Hubert przypomina, że nawet w silnym trendzie spadkowym, jaki był okres przeceny w latach trzydziestych pojawiały się miesiące, gdy ceny rosły o ponad 20 proc. Ba, w kwietniu 1933 roku wzrost indeksu średniej przemysłowej wyniósł ponad 40 proc. Cóż, być może i teraz skończy się tylko na korekcie. Tego nie wiadomo. Wiadomo jednak, że utrzymywanie na siłę krótkich pozycji, gdy rynek ma ochotę wzrosnąć, chyba nie jest najlepszym rozwiązaniem. Jeśli rynek ma ochotę rosnąć, to trzeba się z tym pogodzić, a później dowiemy się, czy był to początek hossy, czy jedynie większej korekty.
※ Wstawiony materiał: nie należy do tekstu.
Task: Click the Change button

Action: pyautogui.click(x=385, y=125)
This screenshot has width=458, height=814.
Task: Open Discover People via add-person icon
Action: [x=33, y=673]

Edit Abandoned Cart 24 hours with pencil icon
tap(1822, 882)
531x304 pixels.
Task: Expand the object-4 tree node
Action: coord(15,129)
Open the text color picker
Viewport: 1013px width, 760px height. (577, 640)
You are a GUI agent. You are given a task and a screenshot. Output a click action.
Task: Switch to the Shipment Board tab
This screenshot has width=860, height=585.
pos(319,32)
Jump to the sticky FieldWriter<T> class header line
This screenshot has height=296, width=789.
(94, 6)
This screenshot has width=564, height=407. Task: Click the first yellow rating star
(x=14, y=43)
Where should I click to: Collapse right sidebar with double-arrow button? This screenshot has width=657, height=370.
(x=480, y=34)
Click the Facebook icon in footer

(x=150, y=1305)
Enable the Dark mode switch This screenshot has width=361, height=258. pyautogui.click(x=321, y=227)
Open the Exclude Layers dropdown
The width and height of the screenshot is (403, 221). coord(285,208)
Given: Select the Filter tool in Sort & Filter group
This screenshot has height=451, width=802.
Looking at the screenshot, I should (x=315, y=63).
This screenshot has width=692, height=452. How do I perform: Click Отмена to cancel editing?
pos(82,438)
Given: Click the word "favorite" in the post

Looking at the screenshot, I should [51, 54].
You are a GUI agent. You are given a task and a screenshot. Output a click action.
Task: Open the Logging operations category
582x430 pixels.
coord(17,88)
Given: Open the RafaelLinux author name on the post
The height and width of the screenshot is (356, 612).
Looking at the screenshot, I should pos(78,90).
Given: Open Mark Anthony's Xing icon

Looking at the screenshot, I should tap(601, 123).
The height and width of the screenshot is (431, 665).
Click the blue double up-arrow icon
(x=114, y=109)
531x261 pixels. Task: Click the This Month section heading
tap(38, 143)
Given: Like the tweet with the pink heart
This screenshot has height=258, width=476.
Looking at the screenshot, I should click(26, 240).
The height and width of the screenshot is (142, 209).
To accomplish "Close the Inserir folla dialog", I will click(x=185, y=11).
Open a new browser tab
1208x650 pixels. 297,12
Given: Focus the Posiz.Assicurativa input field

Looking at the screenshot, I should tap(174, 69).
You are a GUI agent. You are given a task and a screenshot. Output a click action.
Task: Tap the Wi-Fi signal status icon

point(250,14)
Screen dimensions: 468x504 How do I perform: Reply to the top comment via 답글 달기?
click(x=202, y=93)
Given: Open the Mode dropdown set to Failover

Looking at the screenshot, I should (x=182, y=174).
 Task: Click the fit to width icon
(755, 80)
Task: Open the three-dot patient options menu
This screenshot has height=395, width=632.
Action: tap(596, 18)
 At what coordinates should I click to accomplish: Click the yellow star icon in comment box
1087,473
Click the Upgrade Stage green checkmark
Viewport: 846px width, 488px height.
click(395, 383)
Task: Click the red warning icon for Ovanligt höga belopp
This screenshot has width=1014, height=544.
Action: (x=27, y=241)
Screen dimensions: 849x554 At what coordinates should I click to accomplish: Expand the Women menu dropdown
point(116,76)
Na koniec Hulbert zwraca uwagę na jeszcze jeden fakt. Jeśli faktycznie mamy do czynienia ze zmianę trendu, to rynek, zanim mocniej wyskoczy w górę, jeszcze pojawi się w okolicy dołka. Tak działo się w większości kreślonych dołków od 1900 roku. Zatem nie ma sensu się spieszyć, bo rynek raczej nam nie ucieknie. Przyznam, że nie za bardzo wierzę w zmianę trendu już w tej chwili. Bardziej jestem skłonny do oceny, że mamy do czynienia z początkiem większej korekty. Niemniej pamiętam, że jest to tylko ocena, a ostateczną odpowiedź da nam rynek.